The Reed Bed, 2016
The Reed Bed
June 4th, 2016
11-hour performance, beginning at 11am, at Grace Exhibition Space (Brooklyn, NY)
Performers:
Corey Bliss, Priscilla Cross, Quincy Davisson, Meg Dellenbaugh, Mackenzie Fitzgerald, Emily Lowe, Sarah H. Paulson, and Laura Clarke Stelmok
Musicians:
Travis Laplante, Daniel Pearce, Kurt Weisman
PRESS RELEASE:
Paulson lies atop a pile of salt for the duration of the performance. For 12+ hours* she is handed page after page torn out from a 100+ year-old ledger. With the help of Laura Stelmok, she holds each page over her neck and burns three holes into the paper with a moxa stick.
Another performer, Emily Lowe, meticulously looks after the large book that is slowly burned. Hour after hour, the book’s bulkiness is diminished as she removes each of the 700+ pages of names and numbers.
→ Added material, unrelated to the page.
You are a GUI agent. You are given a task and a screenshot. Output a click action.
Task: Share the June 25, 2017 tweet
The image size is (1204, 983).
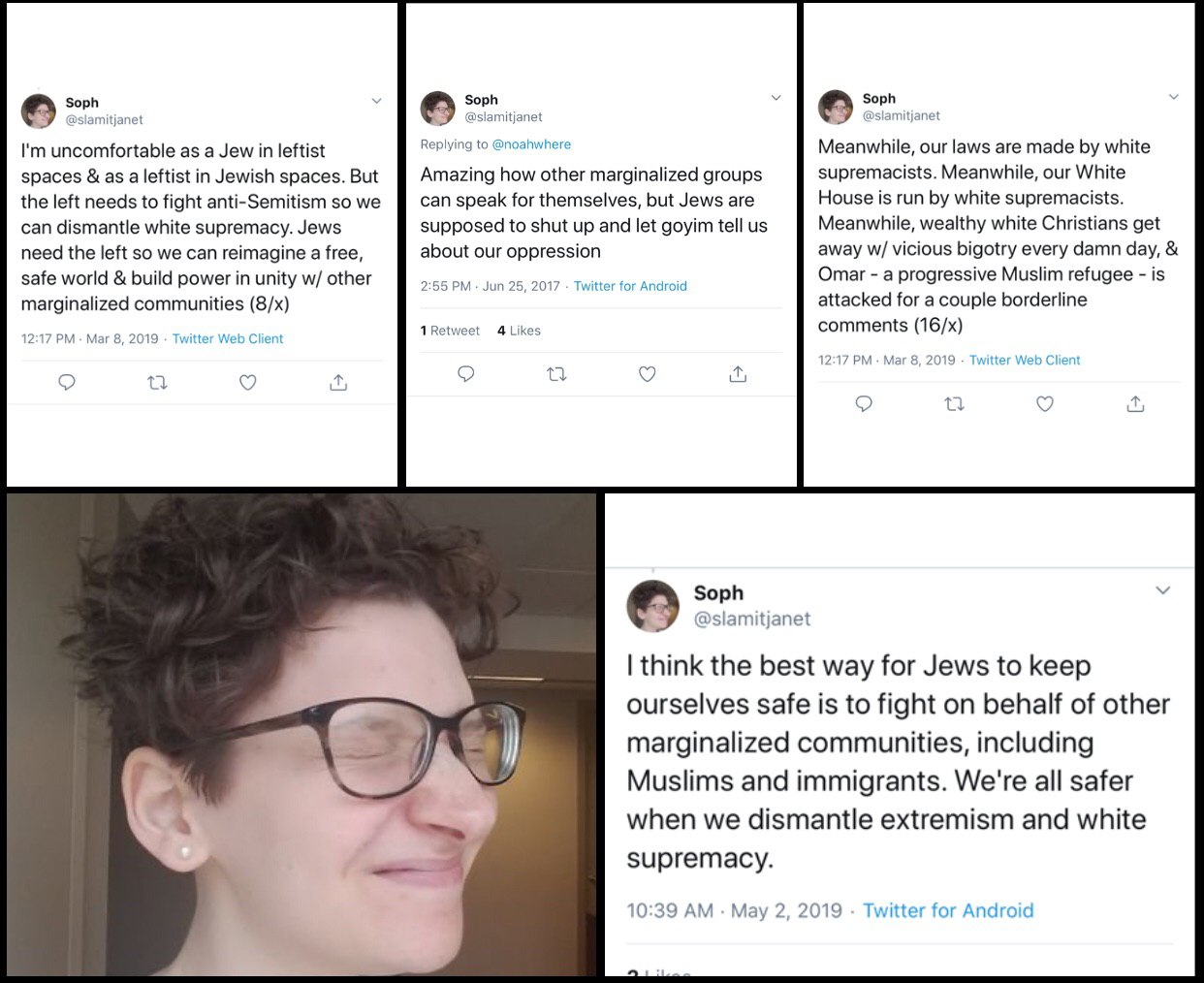tap(738, 373)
Meanwhile, other performers move, gesture, rest, and are present to the burning ritual at the center of the space. They are sung to, individually and collectively, by the musicians and the smoke.
In unanticipated preparation for The Reed Bed, and for the duration of their relationship thus far, Paulson has collected the discarded saxophone reeds of Travis Laplante. Throughout the performance, hundreds of these used reeds are repeatedly arranged side-by-side in a perfect circle by performer Quincy Davisson. She periodically enters this circle and drinks water for the whole from a decanter. The reed circle is swept away and recreated, over and over again. It is restored by the very water that it provides.
The Reed Bed is a performance of longing. It is a cry for the return. It is a cry for lost words, lost language, and a place where forgetting and remembering happen simultaneously.
It is a place where the kiss is carried by the wind. It is a place where the breath is fueled by fire. It is a place where we are invited to reconsider our understanding of life and death. And above all, it is a tiny moment where performance might reveal its connection to that timeless place where water is eternal, for the first and, perhaps, the last time.
*Please note: This performance ended at 10pm, 1 hour earlier than expected.